EXERCISE
For the entries below, the result should be an exact transcription of the lines from the one with "This screenshot has height=550, width=602." up to and including the one with "Task: Select ProxySettings", and only those.

Stored items
****

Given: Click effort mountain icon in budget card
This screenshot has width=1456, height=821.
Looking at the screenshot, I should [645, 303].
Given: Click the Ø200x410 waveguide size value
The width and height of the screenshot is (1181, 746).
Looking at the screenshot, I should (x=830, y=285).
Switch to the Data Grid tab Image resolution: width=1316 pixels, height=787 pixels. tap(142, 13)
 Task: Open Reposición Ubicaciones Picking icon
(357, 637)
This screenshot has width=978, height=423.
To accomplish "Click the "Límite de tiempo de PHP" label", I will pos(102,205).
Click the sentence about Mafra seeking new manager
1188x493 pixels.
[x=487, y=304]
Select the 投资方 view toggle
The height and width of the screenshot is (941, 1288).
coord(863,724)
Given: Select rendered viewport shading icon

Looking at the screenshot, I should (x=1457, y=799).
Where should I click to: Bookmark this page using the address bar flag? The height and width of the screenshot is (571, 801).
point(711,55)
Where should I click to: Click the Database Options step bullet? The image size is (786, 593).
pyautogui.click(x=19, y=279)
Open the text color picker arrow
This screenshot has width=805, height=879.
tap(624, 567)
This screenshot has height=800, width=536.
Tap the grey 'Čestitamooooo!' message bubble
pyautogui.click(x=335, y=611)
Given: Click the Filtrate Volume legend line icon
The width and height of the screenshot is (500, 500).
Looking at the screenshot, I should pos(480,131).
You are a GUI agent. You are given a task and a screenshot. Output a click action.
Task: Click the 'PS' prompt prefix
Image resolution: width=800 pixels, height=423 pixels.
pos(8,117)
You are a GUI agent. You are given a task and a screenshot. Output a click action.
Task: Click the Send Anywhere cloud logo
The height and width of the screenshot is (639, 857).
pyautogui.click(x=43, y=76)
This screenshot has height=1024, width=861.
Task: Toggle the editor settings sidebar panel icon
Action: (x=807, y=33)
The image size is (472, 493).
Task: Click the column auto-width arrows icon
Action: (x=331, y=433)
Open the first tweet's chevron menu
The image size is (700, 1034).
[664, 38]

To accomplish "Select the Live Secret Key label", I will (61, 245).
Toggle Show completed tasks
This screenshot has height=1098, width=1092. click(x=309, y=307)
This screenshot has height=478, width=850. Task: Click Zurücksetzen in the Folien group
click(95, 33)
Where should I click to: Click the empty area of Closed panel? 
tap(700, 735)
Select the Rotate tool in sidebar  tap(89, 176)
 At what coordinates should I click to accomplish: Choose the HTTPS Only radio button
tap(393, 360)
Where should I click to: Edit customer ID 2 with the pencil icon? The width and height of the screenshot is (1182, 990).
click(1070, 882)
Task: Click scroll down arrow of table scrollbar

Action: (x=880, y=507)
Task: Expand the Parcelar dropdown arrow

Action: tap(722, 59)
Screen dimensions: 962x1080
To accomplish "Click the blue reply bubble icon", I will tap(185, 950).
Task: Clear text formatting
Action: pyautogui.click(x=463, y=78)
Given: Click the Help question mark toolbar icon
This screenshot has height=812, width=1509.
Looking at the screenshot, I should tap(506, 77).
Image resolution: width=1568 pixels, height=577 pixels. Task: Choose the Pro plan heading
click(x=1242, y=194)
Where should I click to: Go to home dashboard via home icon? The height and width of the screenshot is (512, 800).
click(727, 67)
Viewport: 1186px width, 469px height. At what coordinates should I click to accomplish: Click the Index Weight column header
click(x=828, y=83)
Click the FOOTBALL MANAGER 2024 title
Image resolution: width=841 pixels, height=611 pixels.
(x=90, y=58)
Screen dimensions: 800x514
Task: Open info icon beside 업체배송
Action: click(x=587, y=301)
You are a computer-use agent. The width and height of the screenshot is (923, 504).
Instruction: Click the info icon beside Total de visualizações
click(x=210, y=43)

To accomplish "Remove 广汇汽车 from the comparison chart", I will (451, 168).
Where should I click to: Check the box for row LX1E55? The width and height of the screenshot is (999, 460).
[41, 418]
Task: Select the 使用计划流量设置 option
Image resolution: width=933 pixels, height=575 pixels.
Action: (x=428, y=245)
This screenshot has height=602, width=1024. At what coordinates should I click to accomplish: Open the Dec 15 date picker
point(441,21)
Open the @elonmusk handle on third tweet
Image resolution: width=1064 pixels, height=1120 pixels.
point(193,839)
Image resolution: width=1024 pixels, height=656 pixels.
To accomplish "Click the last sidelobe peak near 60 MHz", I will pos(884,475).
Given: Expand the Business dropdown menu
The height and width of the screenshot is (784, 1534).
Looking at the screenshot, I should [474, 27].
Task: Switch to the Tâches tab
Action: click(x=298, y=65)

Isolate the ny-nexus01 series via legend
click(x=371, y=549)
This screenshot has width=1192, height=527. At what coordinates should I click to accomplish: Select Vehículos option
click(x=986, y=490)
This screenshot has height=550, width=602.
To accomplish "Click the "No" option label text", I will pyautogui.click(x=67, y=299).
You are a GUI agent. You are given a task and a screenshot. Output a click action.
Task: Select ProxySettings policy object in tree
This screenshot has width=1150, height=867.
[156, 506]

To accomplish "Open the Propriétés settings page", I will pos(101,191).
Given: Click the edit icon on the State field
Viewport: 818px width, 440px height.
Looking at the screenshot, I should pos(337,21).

****

EXPECTED ANSWER
This screenshot has height=550, width=602.
To accomplish "Click the "No" option label text", I will pyautogui.click(x=67, y=299).
You are a GUI agent. You are given a task and a screenshot. Output a click action.
Task: Select ProxySettings policy object in tree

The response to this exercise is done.